Scan the entries that follow for the word "computer", then report every line in which it appears.

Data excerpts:
════════════════

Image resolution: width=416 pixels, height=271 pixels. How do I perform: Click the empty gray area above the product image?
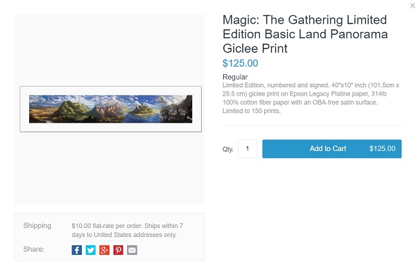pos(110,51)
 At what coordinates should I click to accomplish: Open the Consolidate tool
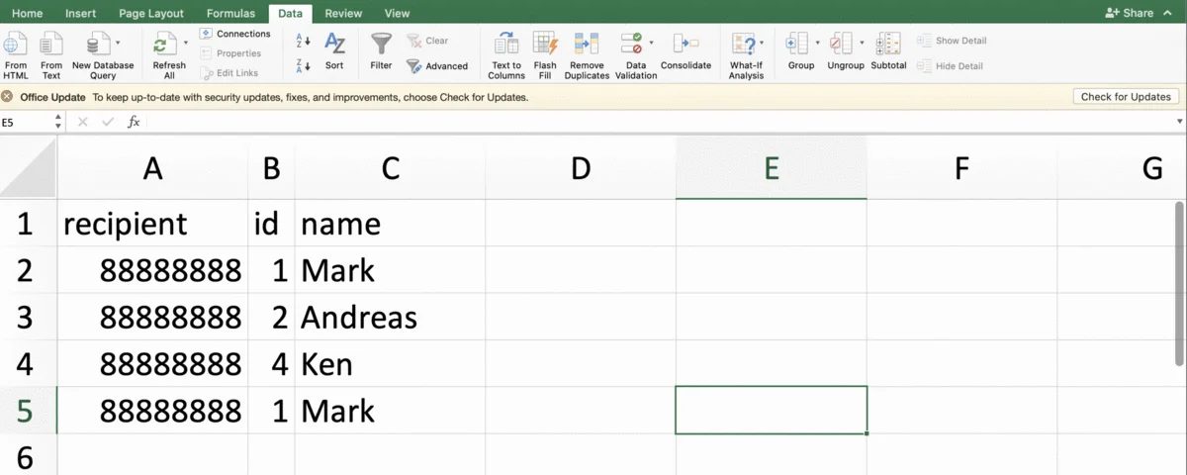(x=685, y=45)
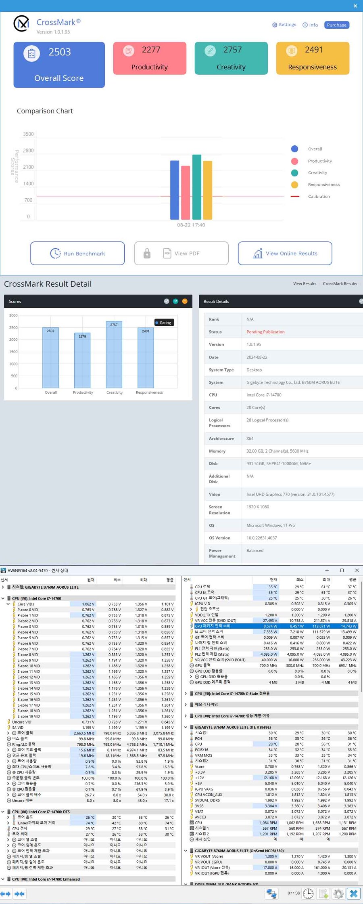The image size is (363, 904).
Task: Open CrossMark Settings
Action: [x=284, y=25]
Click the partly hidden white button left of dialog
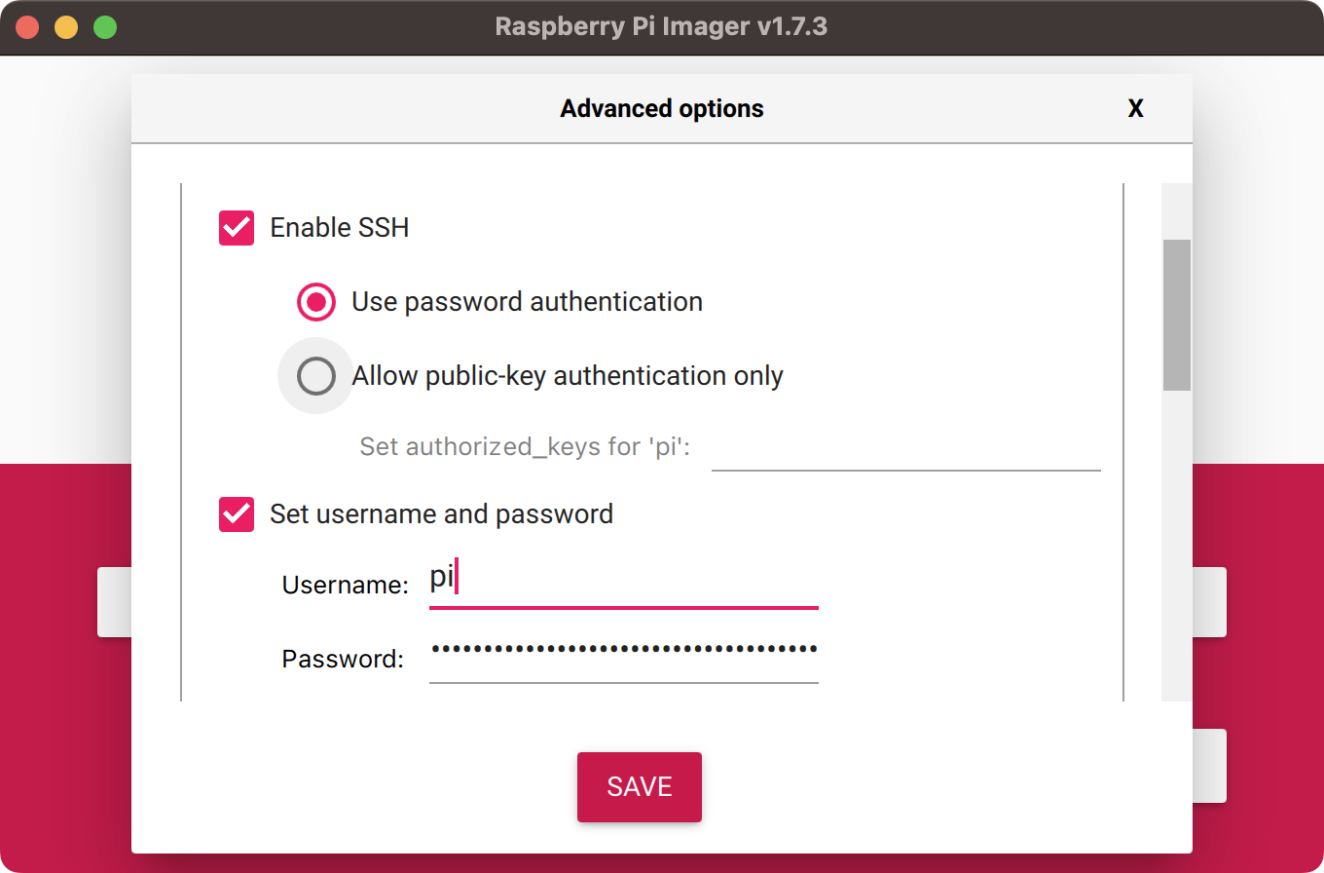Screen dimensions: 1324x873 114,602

════════════════

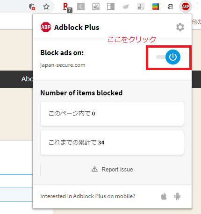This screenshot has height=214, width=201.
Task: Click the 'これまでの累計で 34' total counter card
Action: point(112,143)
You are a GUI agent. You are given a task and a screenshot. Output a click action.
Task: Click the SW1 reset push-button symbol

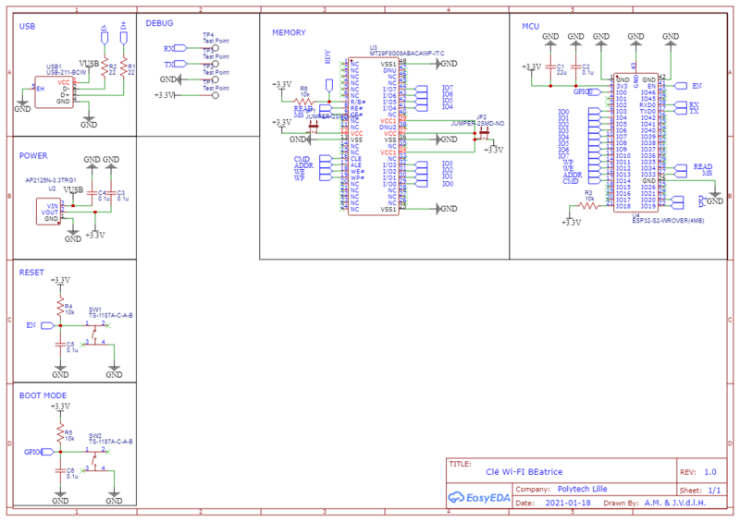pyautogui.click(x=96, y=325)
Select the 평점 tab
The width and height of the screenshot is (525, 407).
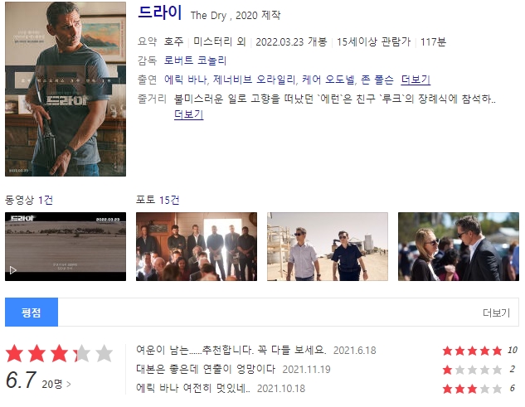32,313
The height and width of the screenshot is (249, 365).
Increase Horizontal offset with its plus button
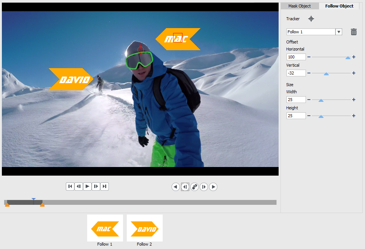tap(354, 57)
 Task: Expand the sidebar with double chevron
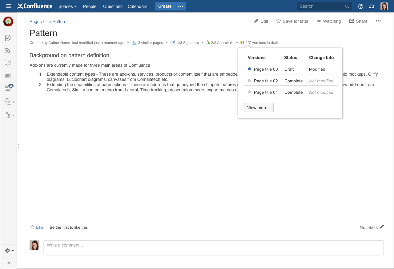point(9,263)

════════════════

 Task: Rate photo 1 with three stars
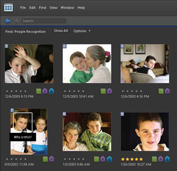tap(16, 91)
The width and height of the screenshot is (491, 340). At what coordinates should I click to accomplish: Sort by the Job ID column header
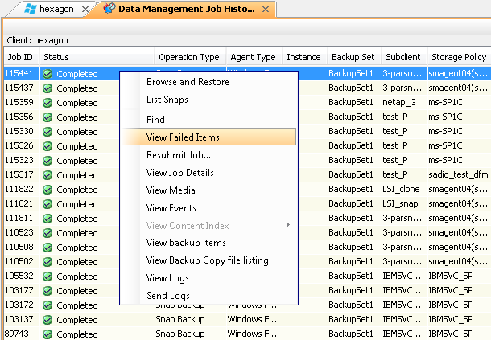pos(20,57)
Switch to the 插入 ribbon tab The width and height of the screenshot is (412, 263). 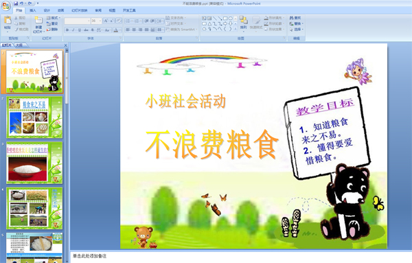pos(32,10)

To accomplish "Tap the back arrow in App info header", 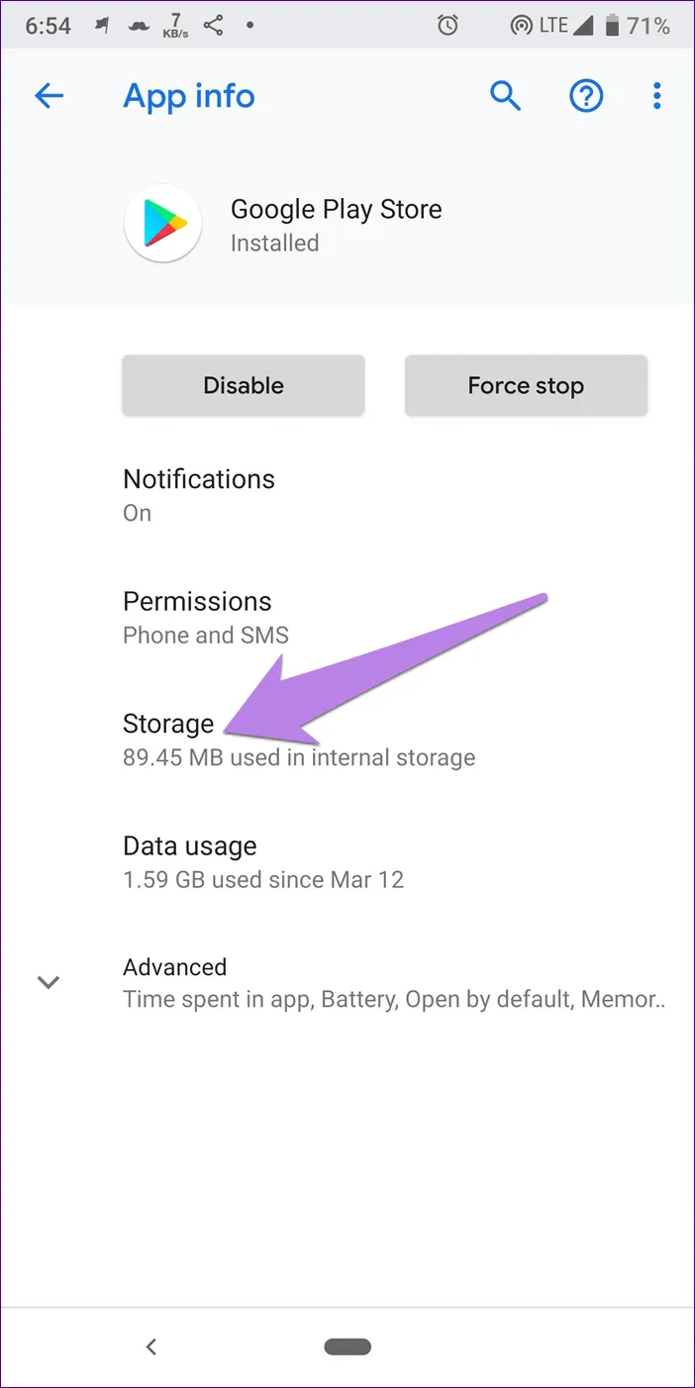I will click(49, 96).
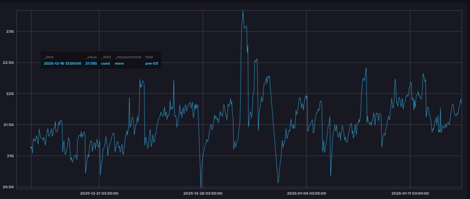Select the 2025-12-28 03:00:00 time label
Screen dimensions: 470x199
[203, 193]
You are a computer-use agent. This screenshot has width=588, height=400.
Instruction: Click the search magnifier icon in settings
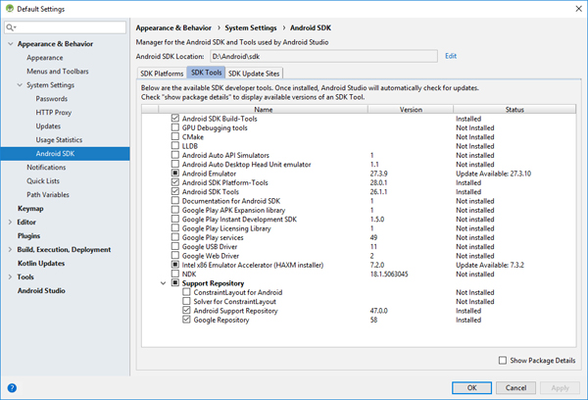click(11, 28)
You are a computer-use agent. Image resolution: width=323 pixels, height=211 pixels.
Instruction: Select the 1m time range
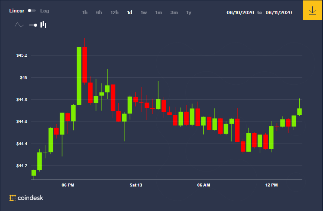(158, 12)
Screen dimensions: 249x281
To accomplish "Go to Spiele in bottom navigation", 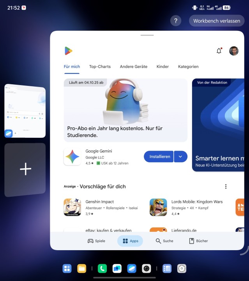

════════════════

Solution to the exercise:
You are a computer-use agent. This screenshot has width=588, height=400.
You are a computer-use agent. Image resolution: width=323 pixels, height=211 pixels.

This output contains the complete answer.